LISTED ENTRIES:
------------------------------------------------------------
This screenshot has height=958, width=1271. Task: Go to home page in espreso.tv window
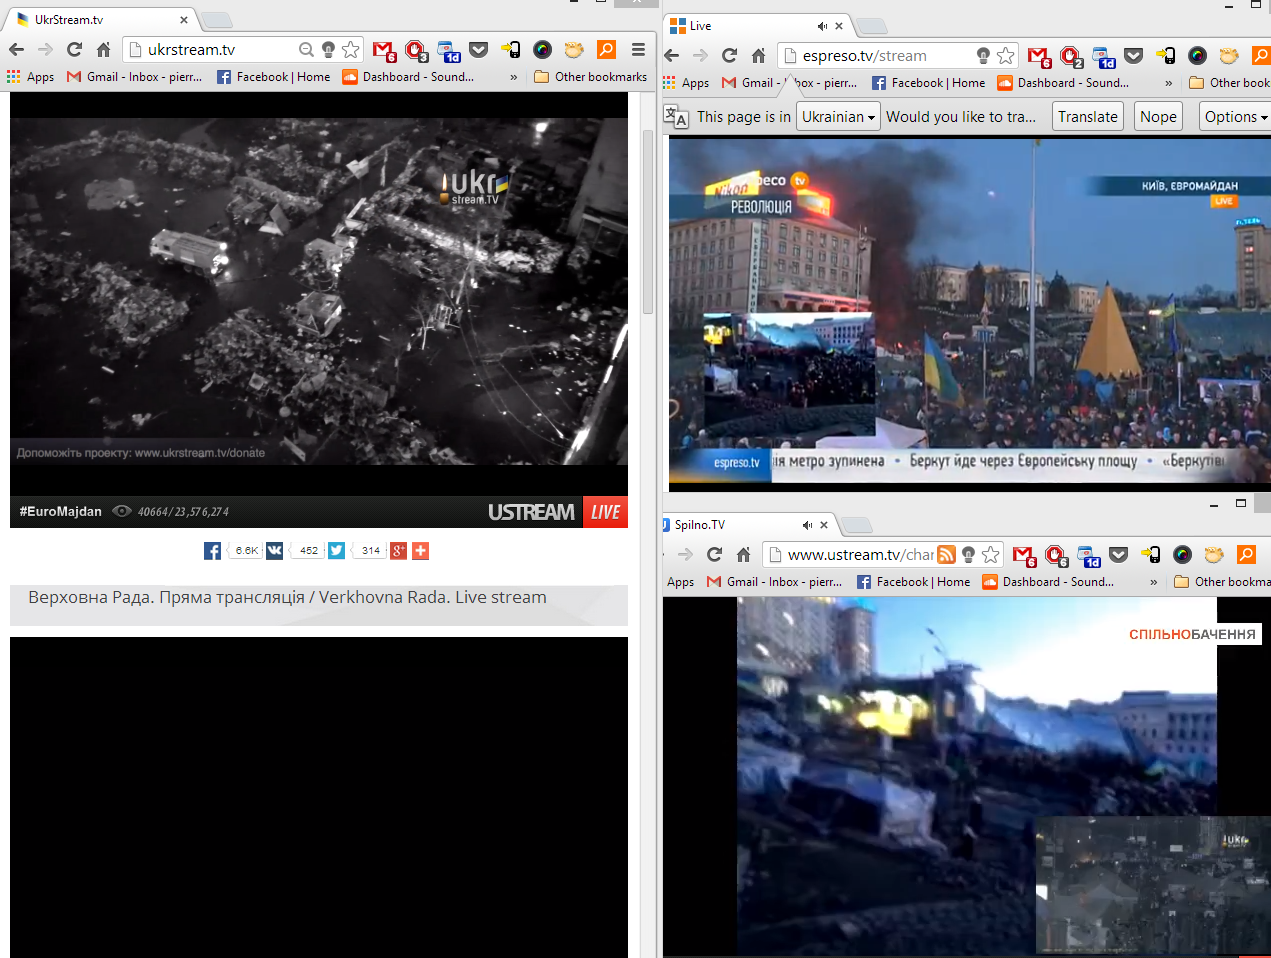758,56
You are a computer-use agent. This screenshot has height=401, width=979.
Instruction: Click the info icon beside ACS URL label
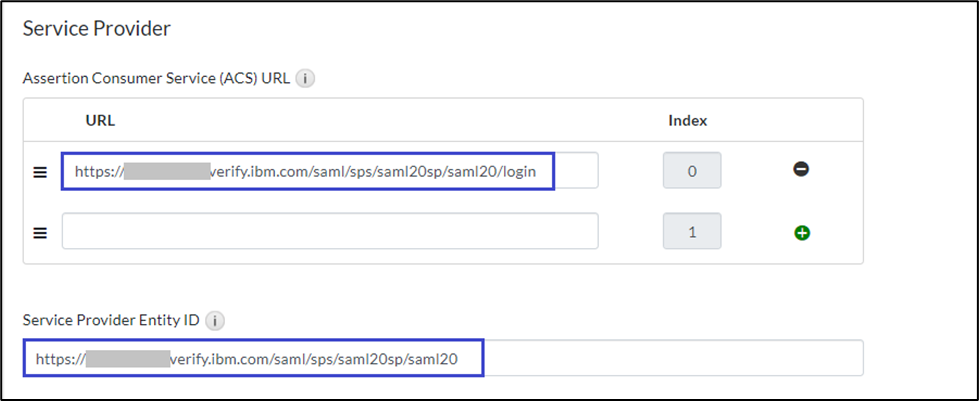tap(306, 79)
------------------------------------------------------------
TASK:
Rewrite the items above, changing "screenshot" to "capture" and keeping everything else the same. Leave out the pictures.

EXERCISE SOLUTION:
This capture has height=958, width=1271. Task: Go to home page in espreso.tv window
758,56
You are a computer-use agent. This capture has height=401, width=979.
Instruction: Click the info icon beside ACS URL label
tap(306, 79)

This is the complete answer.